Over three years to 31 December 2007, pension funds achieved an estimated weighted average return of 11.4% p.a. Funds outpaced inflation during this period, and achieved an estimated real rate of return of 7.9% p.a. against the retail prices index (RPI). Real returns were even better over a five year period when pension funds returned 12.1%pa, outperforming inflation by 8.8% p.a.
Over 10 years to 31 December 2007, pension funds achieved an estimated weighted average return of 6.7% p.a. This represents a real rate of return, as measured against the RPI of 3.9% p.a.
There were some strong performances in the equity markets, particularly in Emerging Market (37.0%) and Pacific ex Japan Equities (34.2%). Canadian and Europe ex UK Equities also achieved double digit returns of 28.8% and 15.3% respectively. The only equity sector which failed to achieve a positive return over the year was Japanese Equities, which returned -6.5%. UK Equities, which remains the single biggest asset class for pension fund investment, returned 5.3% over the year.

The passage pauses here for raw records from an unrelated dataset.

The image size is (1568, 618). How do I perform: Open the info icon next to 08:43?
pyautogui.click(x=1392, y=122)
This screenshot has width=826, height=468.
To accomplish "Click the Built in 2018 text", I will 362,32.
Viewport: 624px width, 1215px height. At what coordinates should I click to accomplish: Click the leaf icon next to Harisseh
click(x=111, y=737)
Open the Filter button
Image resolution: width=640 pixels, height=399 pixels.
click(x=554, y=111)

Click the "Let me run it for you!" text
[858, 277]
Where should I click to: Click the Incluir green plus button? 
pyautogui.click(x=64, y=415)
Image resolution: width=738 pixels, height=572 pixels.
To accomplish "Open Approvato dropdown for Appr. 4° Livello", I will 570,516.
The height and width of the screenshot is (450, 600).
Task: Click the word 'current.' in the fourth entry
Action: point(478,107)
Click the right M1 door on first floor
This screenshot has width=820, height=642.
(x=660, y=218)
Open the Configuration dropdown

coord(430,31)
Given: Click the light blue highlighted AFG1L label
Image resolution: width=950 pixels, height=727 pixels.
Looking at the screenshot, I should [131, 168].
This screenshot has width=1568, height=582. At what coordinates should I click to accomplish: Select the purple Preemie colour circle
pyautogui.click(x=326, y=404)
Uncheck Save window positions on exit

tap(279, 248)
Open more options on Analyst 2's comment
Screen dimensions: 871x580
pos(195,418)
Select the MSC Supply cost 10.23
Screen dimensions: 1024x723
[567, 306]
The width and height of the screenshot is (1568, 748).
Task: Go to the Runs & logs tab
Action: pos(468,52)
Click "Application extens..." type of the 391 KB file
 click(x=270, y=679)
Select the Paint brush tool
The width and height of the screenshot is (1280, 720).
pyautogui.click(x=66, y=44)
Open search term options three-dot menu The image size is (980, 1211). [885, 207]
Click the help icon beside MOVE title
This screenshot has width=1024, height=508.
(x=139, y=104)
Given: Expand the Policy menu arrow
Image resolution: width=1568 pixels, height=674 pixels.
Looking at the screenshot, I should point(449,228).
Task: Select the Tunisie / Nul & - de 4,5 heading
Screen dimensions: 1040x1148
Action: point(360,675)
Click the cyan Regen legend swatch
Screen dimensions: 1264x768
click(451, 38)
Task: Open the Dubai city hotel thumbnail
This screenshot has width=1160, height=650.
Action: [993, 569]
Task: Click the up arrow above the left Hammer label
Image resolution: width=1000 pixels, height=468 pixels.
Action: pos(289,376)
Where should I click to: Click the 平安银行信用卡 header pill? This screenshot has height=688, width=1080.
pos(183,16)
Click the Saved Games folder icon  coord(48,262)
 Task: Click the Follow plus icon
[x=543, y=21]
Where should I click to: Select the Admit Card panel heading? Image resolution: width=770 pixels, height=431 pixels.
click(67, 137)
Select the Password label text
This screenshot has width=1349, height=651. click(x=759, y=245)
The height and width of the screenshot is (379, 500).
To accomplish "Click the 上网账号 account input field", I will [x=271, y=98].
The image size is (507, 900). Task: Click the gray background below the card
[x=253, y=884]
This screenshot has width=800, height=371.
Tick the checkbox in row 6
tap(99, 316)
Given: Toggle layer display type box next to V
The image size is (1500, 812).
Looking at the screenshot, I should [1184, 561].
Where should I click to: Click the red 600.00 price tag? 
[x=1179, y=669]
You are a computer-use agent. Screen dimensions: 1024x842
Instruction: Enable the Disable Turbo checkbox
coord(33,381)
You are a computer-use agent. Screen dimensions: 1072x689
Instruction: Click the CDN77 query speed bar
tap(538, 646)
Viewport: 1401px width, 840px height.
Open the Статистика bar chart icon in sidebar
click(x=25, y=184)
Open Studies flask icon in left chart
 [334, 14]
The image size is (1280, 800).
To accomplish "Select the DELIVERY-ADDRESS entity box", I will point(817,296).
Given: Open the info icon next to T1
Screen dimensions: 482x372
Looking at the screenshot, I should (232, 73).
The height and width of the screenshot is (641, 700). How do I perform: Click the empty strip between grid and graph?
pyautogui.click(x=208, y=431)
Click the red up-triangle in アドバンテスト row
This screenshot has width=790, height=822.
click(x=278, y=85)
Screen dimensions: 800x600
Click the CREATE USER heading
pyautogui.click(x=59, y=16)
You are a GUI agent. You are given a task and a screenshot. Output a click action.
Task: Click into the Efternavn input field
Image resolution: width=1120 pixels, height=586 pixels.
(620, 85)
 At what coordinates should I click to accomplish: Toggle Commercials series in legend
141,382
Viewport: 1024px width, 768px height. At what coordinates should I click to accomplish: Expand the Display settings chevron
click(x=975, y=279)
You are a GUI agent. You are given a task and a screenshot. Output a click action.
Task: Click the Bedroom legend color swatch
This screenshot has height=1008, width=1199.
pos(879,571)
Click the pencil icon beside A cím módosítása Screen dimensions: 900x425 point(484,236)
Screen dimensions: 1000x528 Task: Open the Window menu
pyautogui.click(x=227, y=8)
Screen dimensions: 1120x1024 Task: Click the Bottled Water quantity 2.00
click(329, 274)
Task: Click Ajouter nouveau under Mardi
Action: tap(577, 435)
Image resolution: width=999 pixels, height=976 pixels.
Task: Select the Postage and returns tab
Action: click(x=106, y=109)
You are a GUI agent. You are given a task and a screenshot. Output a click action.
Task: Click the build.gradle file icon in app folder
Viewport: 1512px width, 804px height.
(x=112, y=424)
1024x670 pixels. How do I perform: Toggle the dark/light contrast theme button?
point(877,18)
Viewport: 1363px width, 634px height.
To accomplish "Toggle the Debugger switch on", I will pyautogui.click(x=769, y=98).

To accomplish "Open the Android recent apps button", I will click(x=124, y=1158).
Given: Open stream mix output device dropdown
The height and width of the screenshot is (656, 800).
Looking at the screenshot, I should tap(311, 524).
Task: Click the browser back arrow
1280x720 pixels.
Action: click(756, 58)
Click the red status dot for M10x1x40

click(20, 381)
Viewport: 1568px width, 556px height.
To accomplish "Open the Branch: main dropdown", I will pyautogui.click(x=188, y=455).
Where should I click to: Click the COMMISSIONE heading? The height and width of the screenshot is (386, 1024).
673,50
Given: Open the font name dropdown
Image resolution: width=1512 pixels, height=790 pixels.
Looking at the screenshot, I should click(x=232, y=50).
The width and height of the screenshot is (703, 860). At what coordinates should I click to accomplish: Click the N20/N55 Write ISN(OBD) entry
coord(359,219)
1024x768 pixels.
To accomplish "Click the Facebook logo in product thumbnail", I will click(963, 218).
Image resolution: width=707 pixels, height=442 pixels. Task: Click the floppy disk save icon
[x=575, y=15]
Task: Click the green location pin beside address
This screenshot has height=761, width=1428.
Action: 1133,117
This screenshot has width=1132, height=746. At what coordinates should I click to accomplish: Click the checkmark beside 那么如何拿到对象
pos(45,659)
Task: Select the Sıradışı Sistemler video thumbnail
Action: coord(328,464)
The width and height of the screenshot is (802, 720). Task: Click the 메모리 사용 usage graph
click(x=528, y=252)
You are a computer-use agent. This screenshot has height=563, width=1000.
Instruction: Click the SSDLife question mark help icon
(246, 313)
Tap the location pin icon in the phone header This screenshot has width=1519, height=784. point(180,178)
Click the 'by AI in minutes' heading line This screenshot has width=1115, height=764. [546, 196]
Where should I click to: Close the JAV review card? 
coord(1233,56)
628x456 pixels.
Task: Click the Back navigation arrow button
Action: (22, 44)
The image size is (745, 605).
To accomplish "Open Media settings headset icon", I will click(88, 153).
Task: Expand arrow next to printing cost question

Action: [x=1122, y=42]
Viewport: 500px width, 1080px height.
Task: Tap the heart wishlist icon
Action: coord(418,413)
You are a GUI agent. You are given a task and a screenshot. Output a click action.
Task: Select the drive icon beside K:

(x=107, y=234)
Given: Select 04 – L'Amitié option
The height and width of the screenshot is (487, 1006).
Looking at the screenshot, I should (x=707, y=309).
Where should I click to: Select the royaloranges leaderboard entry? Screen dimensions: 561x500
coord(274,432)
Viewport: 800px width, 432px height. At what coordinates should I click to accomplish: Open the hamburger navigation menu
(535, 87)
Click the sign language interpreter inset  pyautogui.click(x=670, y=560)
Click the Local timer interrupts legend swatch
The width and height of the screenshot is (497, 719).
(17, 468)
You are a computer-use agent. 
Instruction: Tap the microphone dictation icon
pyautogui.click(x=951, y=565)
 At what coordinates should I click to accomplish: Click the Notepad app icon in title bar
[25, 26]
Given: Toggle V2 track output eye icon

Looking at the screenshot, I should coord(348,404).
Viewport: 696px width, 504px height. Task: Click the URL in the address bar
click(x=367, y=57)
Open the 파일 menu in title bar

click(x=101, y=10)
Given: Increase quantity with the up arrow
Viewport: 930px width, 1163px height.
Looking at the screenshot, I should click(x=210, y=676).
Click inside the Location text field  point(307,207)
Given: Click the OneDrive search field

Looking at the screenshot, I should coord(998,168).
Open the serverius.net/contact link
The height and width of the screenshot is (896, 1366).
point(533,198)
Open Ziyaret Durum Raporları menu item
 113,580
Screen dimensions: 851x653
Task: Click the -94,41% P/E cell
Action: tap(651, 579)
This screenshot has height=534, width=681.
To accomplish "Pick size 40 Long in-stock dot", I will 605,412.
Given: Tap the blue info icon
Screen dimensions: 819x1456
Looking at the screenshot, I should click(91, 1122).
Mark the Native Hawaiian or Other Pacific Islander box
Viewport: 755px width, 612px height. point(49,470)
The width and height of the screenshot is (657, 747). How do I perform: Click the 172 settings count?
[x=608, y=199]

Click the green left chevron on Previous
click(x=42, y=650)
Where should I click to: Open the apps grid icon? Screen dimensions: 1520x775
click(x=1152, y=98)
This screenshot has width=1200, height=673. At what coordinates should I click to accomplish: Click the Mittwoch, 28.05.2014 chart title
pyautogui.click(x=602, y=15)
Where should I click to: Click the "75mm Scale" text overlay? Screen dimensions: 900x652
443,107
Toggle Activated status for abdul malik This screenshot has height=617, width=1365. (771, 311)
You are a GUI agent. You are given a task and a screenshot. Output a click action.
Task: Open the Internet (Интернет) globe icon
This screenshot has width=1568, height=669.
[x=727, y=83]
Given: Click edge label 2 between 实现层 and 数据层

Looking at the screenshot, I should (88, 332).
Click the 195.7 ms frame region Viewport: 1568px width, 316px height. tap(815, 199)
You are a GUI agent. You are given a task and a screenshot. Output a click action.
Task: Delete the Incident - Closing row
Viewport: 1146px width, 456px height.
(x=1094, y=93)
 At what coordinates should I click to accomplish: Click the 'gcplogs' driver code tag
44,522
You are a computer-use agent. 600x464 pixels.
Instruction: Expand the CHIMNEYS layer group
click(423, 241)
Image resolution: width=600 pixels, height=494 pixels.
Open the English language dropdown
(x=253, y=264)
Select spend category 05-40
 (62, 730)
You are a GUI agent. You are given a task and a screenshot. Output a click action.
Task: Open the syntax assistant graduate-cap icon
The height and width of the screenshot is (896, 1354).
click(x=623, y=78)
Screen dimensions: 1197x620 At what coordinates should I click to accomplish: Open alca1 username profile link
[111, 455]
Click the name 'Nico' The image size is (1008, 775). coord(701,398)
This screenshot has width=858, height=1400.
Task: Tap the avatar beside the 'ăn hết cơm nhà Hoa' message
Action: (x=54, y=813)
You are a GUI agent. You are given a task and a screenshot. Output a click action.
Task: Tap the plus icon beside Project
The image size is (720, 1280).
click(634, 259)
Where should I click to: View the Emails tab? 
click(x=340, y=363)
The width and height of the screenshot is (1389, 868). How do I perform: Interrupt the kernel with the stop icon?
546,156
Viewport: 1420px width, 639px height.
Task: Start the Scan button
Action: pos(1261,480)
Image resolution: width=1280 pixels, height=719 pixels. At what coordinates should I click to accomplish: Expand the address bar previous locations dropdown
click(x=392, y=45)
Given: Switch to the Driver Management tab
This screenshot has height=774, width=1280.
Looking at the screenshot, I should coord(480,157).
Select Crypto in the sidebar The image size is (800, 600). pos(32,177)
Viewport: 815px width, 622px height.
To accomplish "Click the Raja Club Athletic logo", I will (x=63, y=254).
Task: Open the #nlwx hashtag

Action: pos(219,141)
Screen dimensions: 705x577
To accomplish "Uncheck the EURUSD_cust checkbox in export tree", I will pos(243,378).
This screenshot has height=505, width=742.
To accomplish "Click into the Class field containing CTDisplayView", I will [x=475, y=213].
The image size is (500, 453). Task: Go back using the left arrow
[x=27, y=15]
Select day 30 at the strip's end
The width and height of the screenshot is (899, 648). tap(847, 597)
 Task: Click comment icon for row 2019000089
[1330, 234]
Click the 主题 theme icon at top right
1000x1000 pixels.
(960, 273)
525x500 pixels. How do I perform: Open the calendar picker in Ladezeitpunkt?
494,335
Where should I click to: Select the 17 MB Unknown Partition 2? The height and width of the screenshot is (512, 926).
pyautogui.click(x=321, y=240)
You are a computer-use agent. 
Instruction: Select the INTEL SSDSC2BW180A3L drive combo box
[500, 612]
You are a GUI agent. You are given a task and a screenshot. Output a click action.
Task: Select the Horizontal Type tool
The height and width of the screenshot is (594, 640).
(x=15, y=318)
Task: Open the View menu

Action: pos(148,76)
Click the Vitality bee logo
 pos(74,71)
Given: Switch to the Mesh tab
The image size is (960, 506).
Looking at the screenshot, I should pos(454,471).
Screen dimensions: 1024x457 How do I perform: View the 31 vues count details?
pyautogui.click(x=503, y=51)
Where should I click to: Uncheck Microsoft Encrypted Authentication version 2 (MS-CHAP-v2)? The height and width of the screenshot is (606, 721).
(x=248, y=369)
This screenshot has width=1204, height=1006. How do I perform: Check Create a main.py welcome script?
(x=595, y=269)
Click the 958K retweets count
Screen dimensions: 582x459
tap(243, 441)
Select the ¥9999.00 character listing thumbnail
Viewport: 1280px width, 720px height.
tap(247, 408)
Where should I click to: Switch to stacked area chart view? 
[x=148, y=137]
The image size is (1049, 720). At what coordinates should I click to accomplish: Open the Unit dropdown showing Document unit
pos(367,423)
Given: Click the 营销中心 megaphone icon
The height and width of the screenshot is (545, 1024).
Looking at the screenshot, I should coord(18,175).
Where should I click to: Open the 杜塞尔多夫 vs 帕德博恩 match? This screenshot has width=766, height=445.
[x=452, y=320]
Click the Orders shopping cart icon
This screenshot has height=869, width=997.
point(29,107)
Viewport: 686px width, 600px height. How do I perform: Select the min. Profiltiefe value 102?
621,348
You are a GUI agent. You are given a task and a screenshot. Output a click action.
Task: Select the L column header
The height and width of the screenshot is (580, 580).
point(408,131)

Property struggled during 2007, returning an estimated -2.6%. The last time we saw a negative yearly return for this sector was 1992. By contrast, both Cash and UK Bonds provided positive returns of 5.6% and 5.3% respectively. However, all were outperformed by UK Index Linked Gilts which provided the highest non equity return of 8.5%.
“Despite the market volatility and the turnaround in the Property market during 2007, pension funds ended the year with a positive result, adding to the good returns earned in prior years, producing healthy returns over the last five year period,” says Alan Wilcock, performance and risk analytics manager, BNY Mellon Asset Servicing.